── TESTO

Aggiungiamo anche che vendendo un fondo in guadagno ci dobbiamo pagare le tasse su quel guadagno (il 26%). Diminuiamo quindi l’importo che andiamo a reinvestire su altri strumenti. Quello che si deve fare per gestire correttamente un portafoglio quindi è occuparsi prima di tutto di chi sta provocando una perdita e lasciare lavorare in santa pace chi sta portando un profitto: probabilmente l’esatto opposto di quello che ci avranno detto allo sportello.
Le commissioni bancarie e il ribilanciamento frequente
Oltre il far presa sulle persone, la pratica in questione permette all’istituto bancario di generare laute commissioni: quando vendo un fondo e ne colloco un altro genero con molta probabilità nuove commissioni di ingresso per l’accesso al nuovo fondo. Possiamo tranquillamente dire che se il ribilanciamento di un portafoglio ha una frequenza superiore alle 2 volte l’anno, generalmente l’interesse che si sta facendo non è per il cliente ma per chi vende lo strumento al cliente. Facciamo un piccolo esempio che ci fa notare come ribilanciare un portafoglio mensilmente uccida i rendimenti in maniera decisamente superiore rispetto ad un solo ribilanciamento annuale.
Questo è il portafoglio in esame:
Prendiamo un portafoglio molto base, un classico 60/40: 60% azioni internazionali e 40% obbligazioni governative dei paesi sviluppati.
Mettendo da parte il concetto di tolleranza al 15, 10 o 5% (ossia con quale scostamento rispetto alla composizione iniziale andiamo a ribilanciare il portafoglio, rispettivamente il 15, 10 o 5%) notiamo subito una cosa molto interessante: al diminuire dei ribilanciamenti aumenta il rendimento o viceversa, all’aumentare del numero di ribilanciamenti diminuisce il rendimento. È un chiaro esempio di interventismo ingenuo o iatrogenesi: illudendoci di avere il controllo e beneficiare di rendimenti migliori andando a fare manutenzione tra gli strumenti del portafoglio non faccio nient’altro che avere l’effetto opposto, il rendimento infatti diminuisce.
Ora è ovvio che ribilanciare è importante ma sta tutto nella frequenza con la quale lo facciamo: mensilmente o trimestralmente ci fa perdere soldi nella stragrande maggioranza dei casi. Questo perché non permette di far lavorare l’interesse composto, ossia gli interessi sugli interessi.
In conclusione, possiamo dire come vendere gli strumenti in guadagno di un portafoglio per portare a casa i rendimenti unita a frequenti ribilanciamenti o riqualificazioni di portafoglio comporta più danni che benefici, come l’assunzione di un farmaco i cui effetti collaterali sono peggiori della patologia inizialmente riscontrata. Purtroppo, questo interventismo ingenuo sui portafogli dei risparmiatori italiani è frequente, in tutte quelle realtà dove la consulenza è unicamente un mezzo per aumentare i margini di guadagno della banca. Quello che ciascuno può fare per evitare questi errori è di richiedere la consulenza attraverso i canali della consulenza indipendente: pagando direttamente una parcella al consulente eliminiamo qualsiasi necessità di dover muovere continuamente i prodotti finanziari del portafoglio che riducono i rendimenti, non fanno lavorare l’interesse e aumentano i costi totali per la gestione degli investimenti.

────
── DATI FORNITI

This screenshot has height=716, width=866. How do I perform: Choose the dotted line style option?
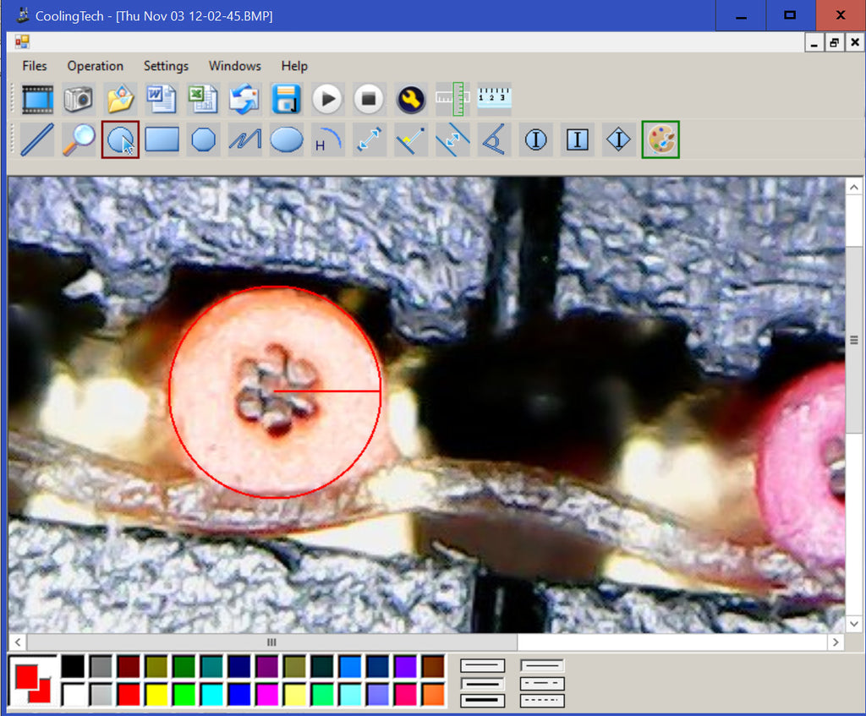(542, 701)
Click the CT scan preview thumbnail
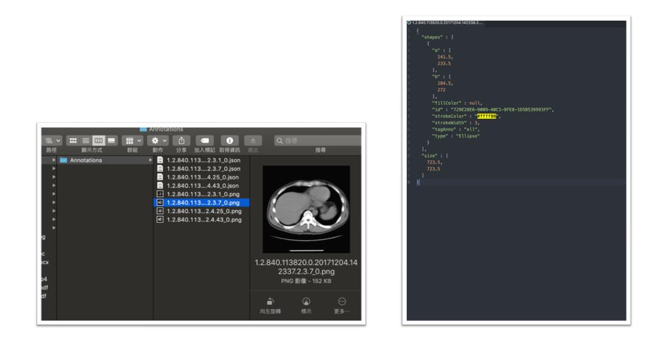 pyautogui.click(x=306, y=209)
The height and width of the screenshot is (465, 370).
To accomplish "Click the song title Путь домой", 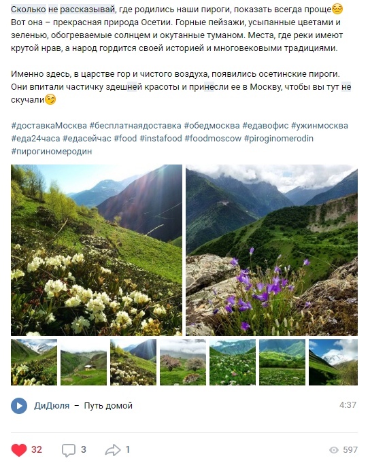I will point(108,406).
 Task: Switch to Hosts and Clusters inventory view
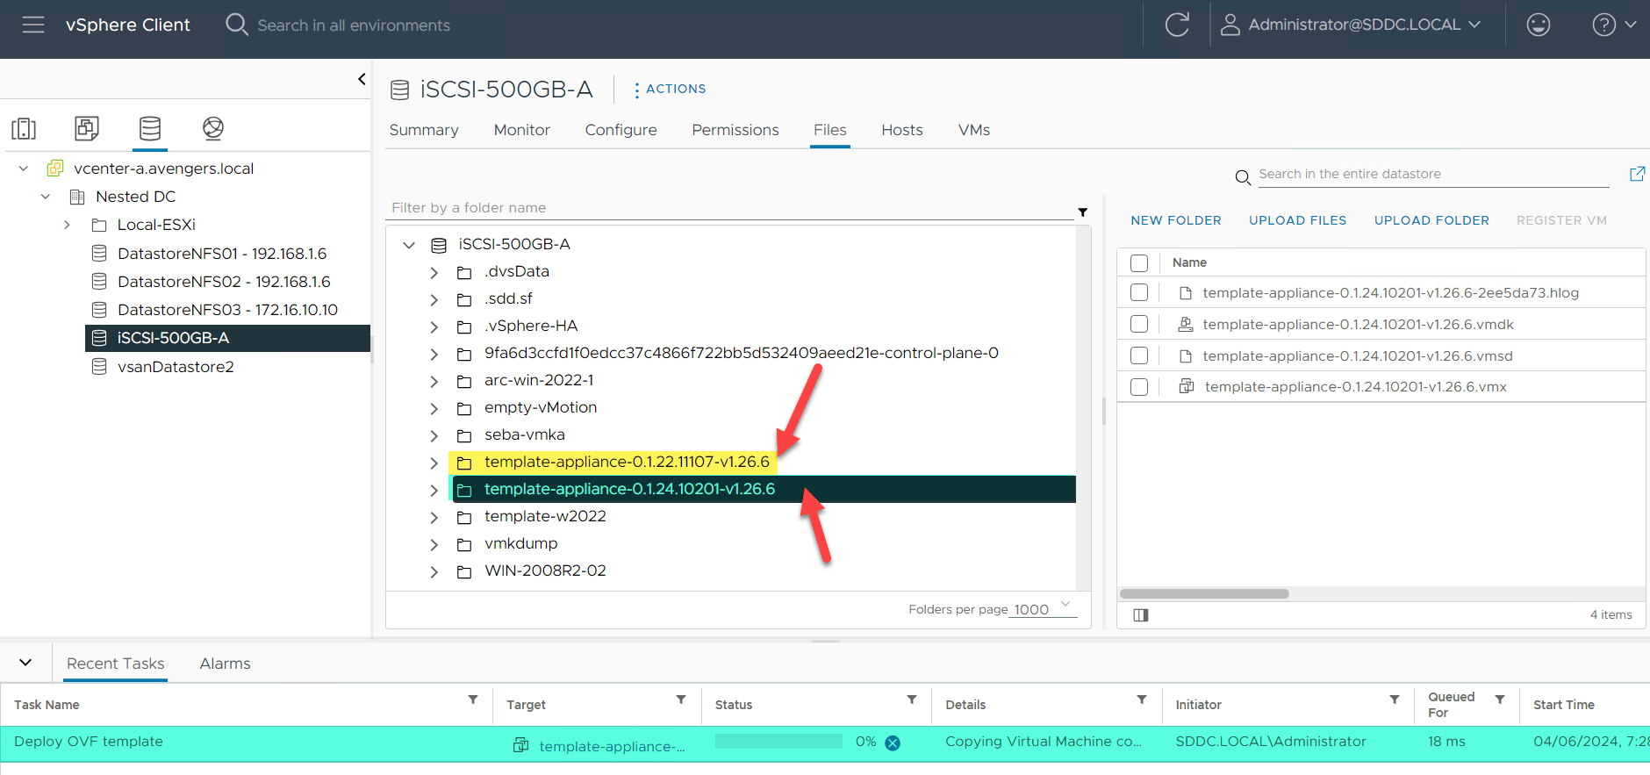pos(24,129)
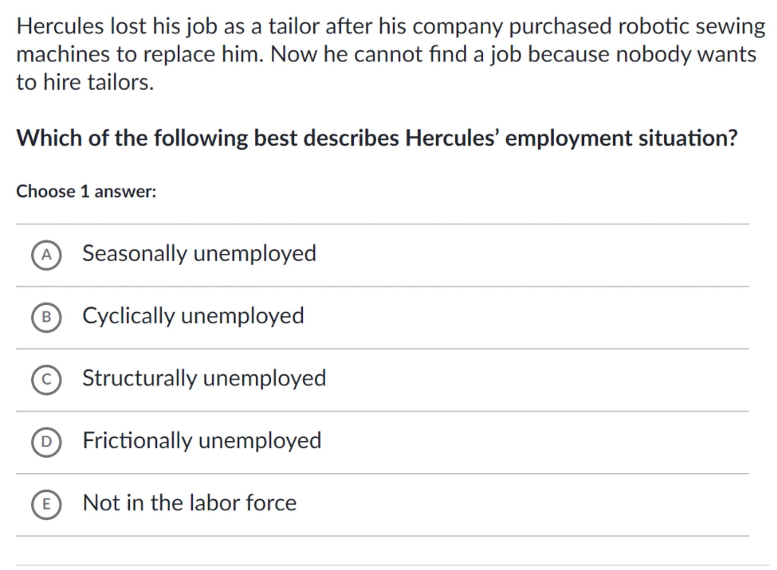The height and width of the screenshot is (570, 777).
Task: Click the phrase 'to hire tailors.'
Action: pos(85,82)
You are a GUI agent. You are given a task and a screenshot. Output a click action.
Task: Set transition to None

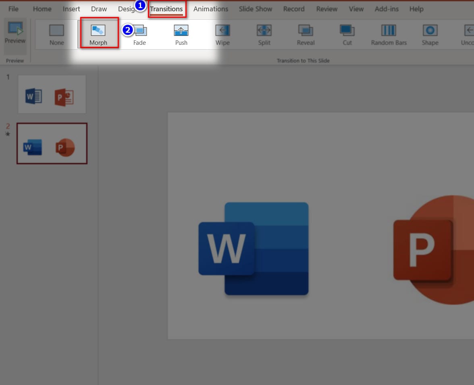[56, 34]
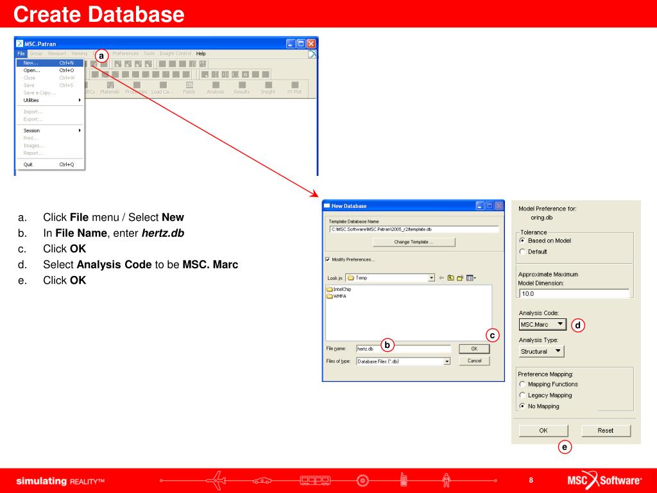The height and width of the screenshot is (493, 657).
Task: Click the Analysis toolbar icon
Action: [215, 87]
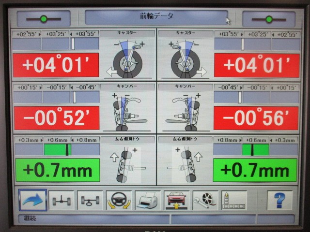Open help with the question mark

pos(279,200)
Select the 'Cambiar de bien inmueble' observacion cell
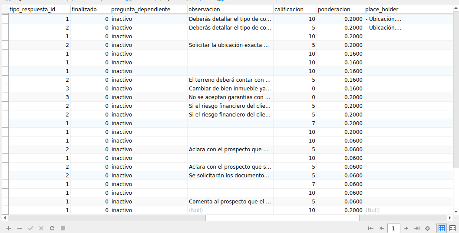This screenshot has width=459, height=233. click(x=230, y=89)
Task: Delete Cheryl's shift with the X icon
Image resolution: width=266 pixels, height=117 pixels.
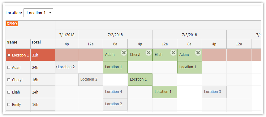Action: 148,53
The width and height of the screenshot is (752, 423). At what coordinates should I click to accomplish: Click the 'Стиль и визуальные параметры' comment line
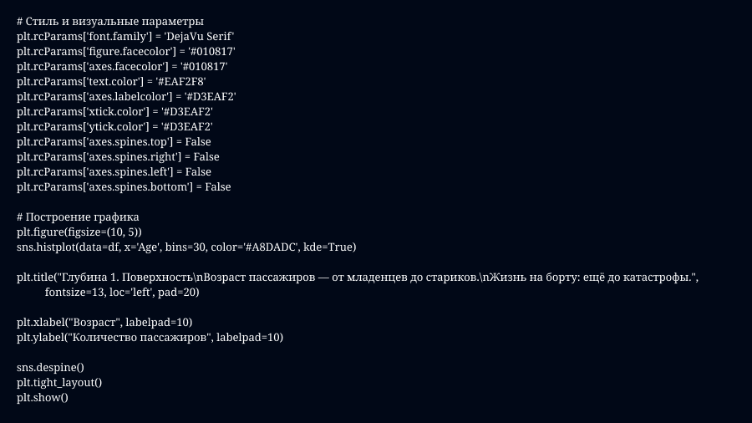(109, 21)

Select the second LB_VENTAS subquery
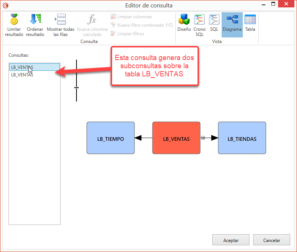[22, 74]
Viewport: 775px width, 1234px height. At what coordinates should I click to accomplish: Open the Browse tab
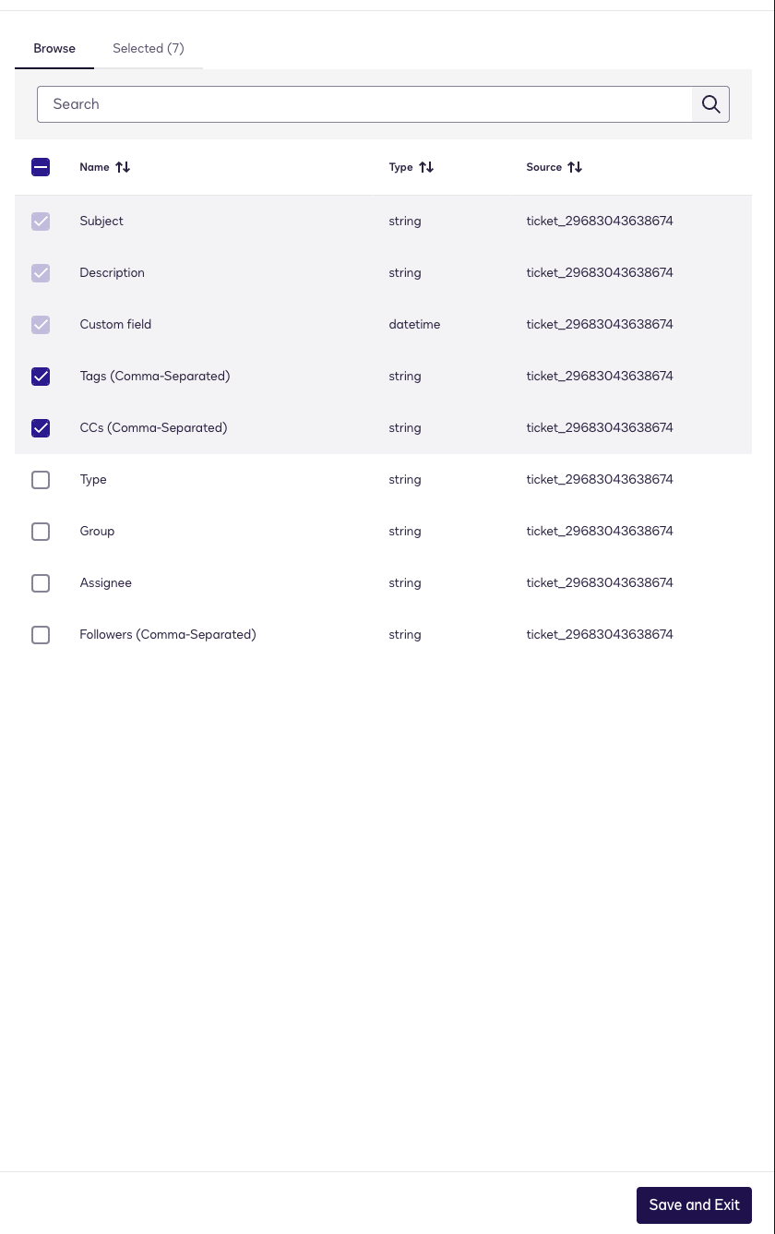[x=54, y=48]
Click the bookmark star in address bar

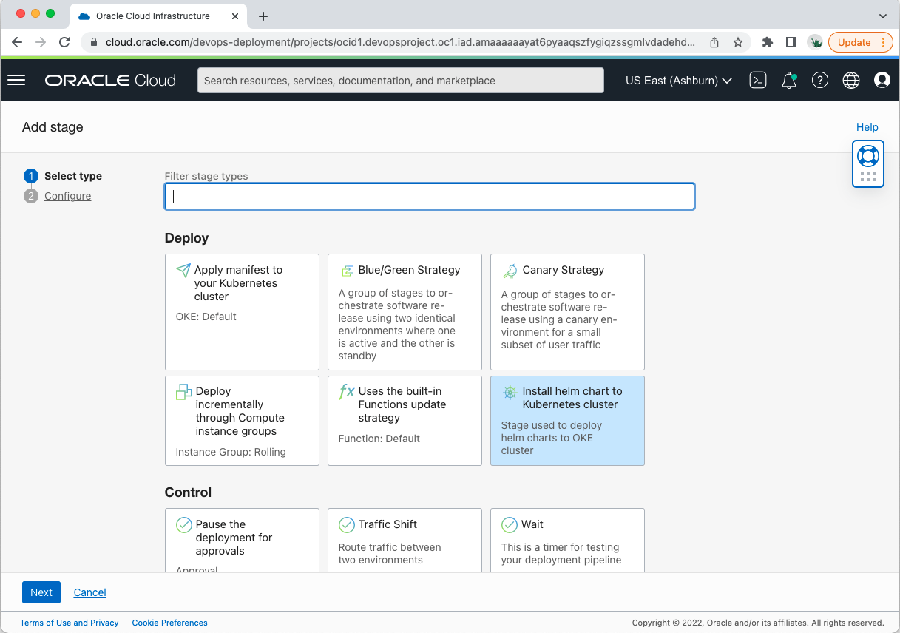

────

ESERCIZI PROPOSTI ->
A - Rispondi alle seguenti domande sul testo sul ribilanciamento del portafoglio.
(i) Quale percentuale di tasse si paga sul guadagno quando si vende un fondo in guadagno?
(ii) Com'è composto il portafoglio preso come esempio?
(iii) Qual è il motivo indicato per cui ribilanciare mensilmente o trimestralmente fa perdere soldi nella maggior parte dei casi?
B - Riassumi in due frasi il testo sul ribilanciamento del portafoglio.
Per rispondere usa soltanto il testo sul ribilanciamento del portafoglio.

SOLUZIONI DEGLI ESERCIZI ->
A -
(i) Il 26%.
(ii) Per il 60% da azioni internazionali e per il 40% da obbligazioni governative dei paesi sviluppati.
(iii) Un ribilanciamento così frequente non permette di far lavorare l'interesse composto, cioè gli interessi sugli interessi.

B - Vendere gli strumenti in guadagno e ribilanciare spesso il portafoglio comporta tasse del 26% sui guadagni, genera commissioni per la banca e riduce i rendimenti, come mostra l'esempio di un portafoglio 60/40 in cui il rendimento diminuisce all'aumentare dei ribilanciamenti. Per evitare questo interventismo ingenuo, il testo suggerisce di rivolgersi alla consulenza indipendente pagando direttamente una parcella al consulente.